:: Prompt ::
What is the number of lines in the listing below that include the string "column"? Answer with that number alone.

:: Extracted data ::

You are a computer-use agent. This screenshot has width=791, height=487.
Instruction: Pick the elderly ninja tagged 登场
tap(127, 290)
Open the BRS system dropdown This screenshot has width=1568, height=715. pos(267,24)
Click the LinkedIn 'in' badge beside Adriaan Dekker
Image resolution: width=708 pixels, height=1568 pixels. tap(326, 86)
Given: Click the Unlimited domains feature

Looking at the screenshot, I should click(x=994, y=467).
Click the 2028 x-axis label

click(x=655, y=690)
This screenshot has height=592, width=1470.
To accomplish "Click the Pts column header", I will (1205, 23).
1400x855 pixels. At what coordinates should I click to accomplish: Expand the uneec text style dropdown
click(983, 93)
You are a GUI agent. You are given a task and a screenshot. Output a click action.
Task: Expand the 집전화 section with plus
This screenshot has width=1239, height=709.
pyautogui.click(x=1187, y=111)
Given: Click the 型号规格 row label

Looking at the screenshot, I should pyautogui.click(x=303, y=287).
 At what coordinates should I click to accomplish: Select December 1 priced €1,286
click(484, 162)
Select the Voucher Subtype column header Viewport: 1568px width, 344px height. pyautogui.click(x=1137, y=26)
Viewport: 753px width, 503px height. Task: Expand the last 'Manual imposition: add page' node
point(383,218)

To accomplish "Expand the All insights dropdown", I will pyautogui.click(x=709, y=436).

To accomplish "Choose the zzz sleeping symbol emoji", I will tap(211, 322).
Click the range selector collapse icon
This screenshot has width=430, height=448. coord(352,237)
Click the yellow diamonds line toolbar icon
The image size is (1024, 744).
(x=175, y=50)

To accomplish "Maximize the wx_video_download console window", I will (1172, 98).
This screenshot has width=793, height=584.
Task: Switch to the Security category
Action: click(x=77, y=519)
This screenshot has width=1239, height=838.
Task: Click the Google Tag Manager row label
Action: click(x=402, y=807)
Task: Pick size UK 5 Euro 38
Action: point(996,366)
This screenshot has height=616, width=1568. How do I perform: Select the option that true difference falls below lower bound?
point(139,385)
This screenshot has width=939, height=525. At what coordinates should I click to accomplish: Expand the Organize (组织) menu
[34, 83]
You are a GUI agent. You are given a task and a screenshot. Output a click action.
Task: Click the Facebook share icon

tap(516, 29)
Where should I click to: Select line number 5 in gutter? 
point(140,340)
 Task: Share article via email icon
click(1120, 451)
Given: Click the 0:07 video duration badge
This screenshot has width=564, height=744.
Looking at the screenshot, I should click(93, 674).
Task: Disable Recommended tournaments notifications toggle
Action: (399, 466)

:: Answer for the task ::
2